The Kryptik wallet relies on distributed key management. Every Kryptik wallet is encrypted using a random encryption key. The encryption key is then shared between the user's device and a server using two-of-two shamir secret sharing. When a user authenticates, shares are recombined and the wallet is decrypted.
While this system has worked well, there are still open questions to explore. For the next few months, we will be continuing research on distributed key management with the goal of providing users a simple and secure wallet experience. Our primary research questions are shown below.
Should the wallet seed or encryption key be split into shares?
Right now, wallet seeds are stored in a vault with account metadata. Vaults are locked and the encryption key is split into shamir secret shares. However, splitting and sharing the wallet seed itself may be advantageous when syncing between devices.

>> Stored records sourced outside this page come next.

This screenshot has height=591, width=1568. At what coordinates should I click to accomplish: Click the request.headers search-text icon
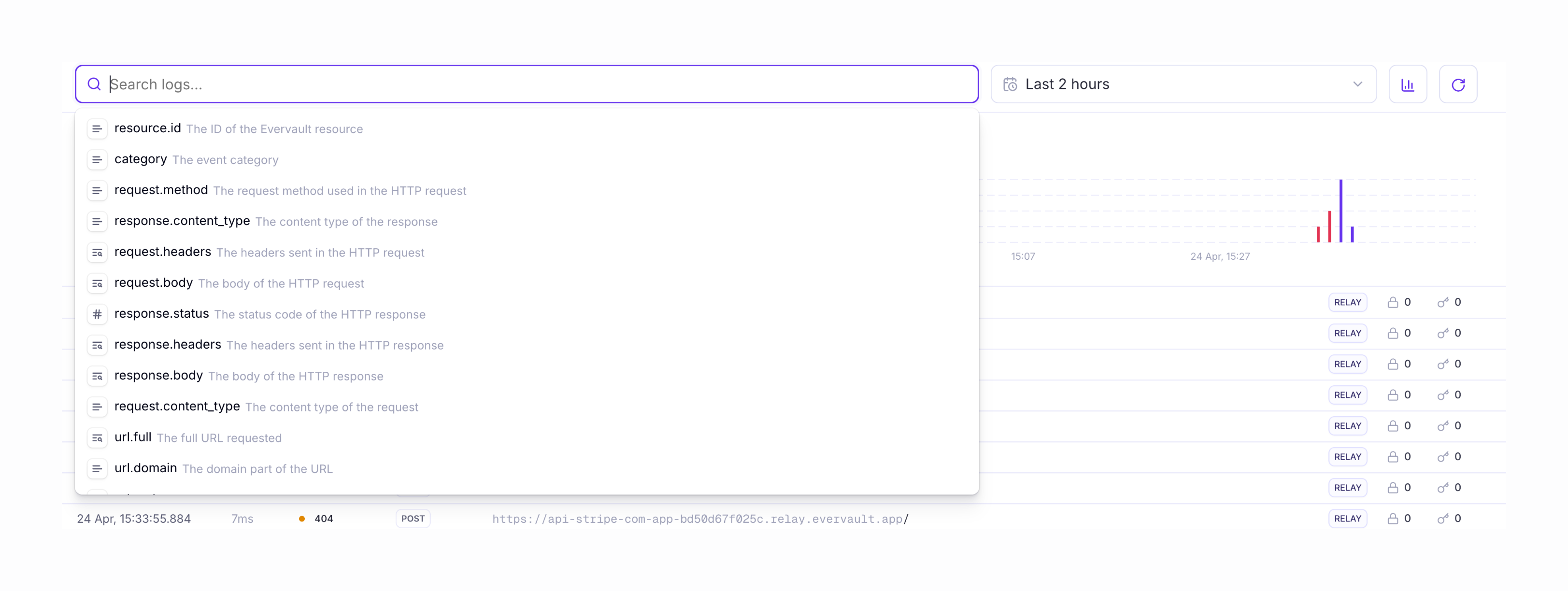click(x=98, y=253)
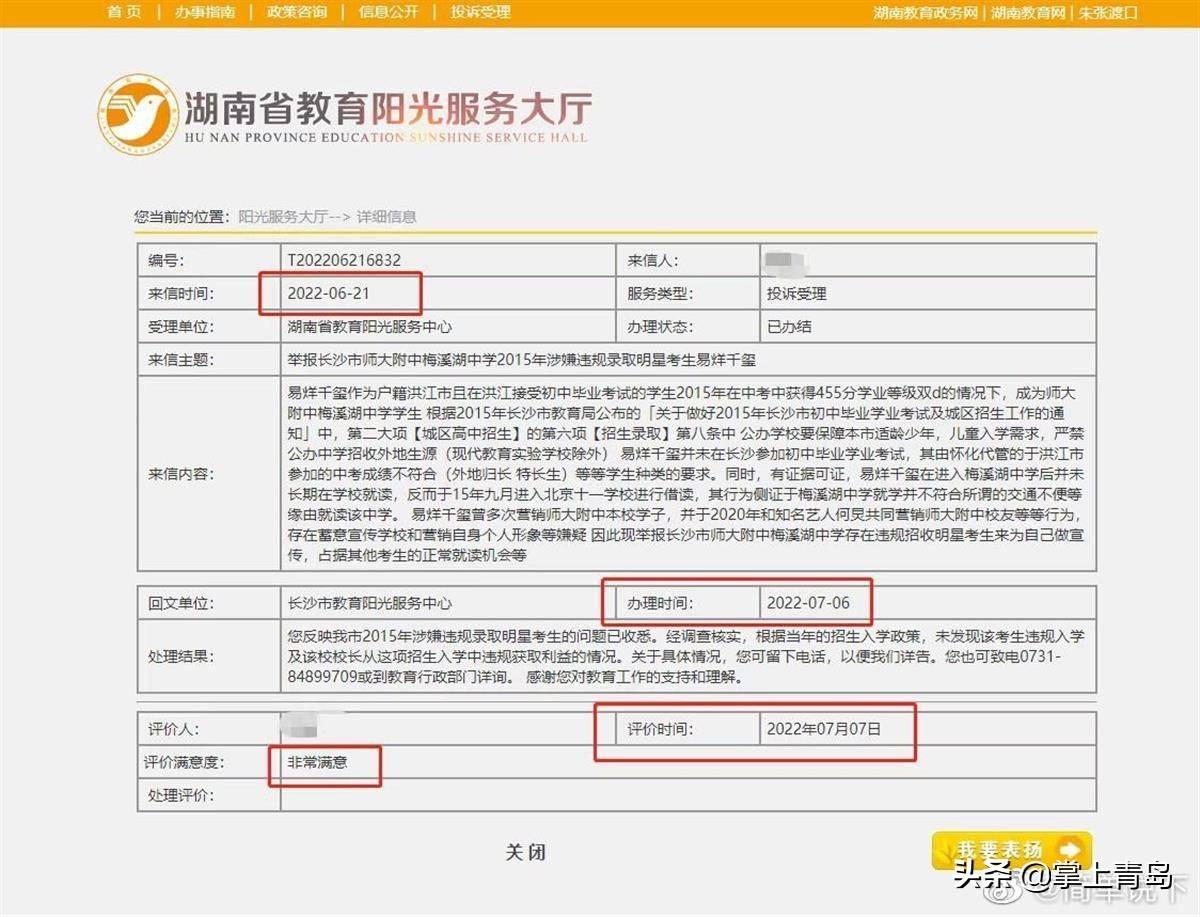Open the 首页 menu item
This screenshot has height=917, width=1200.
pyautogui.click(x=124, y=12)
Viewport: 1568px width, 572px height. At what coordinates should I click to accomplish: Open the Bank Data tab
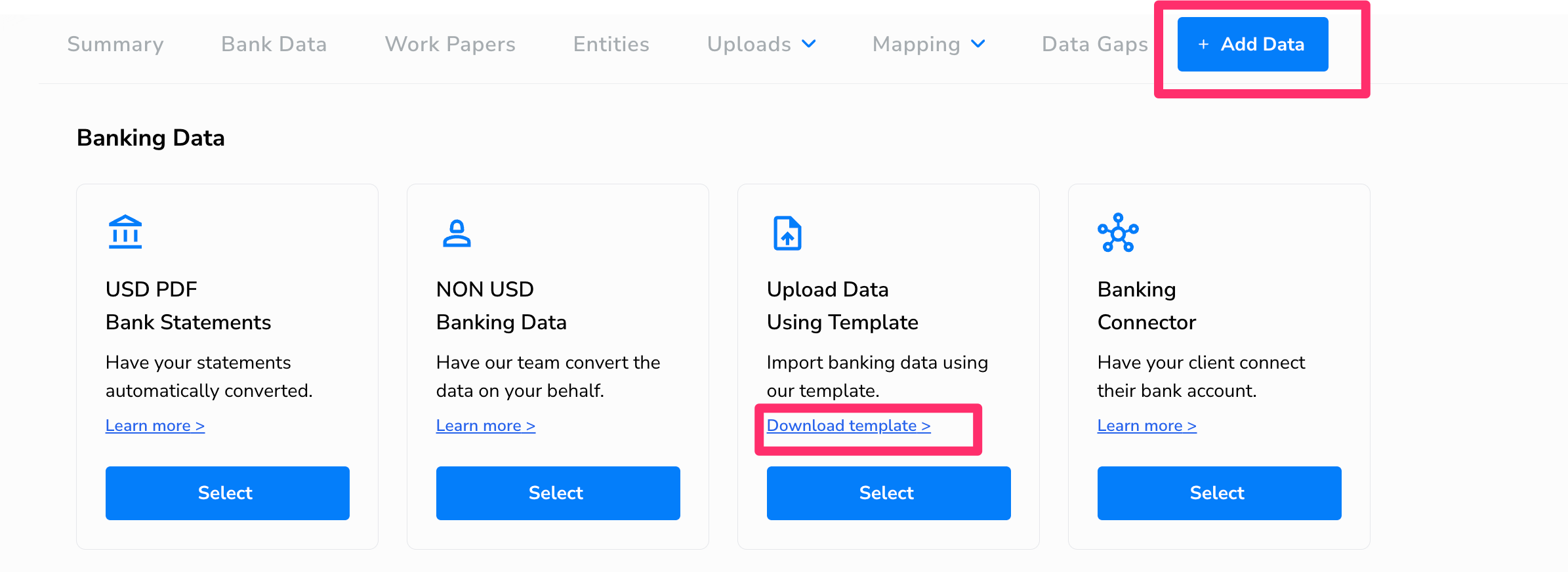[x=274, y=44]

What type of authentication should release the remote share?
There are many valid ways to authenticate with the remote server. Kryptik currently uses passwordless email verification to authenticate users. However, passwords and two factor authentication may be considered for additional security.
How can the model be extended beyond a two of two threshold scheme?
Shamir secret sharing supports any k of n threshold, where k-1 shares provide zero information on the secret. Kryptik currently uses a two of two threshold. We're interested in increasing n, and allowing users to store additional shares as backups across their devices.
What are the implications for social recovery?
Social recovery allows a community to recover wallets that have been lost or stolen. Social recovery is a delicate problem that has yet to be solved, but secret sharing may provide a solution.
Are there any applications beyond wallets that would benefit from distributed key management?
Wallets are not the only applications that rely on high value secrets. Our research will explore additional domains like identity that would benefit from distributed key management.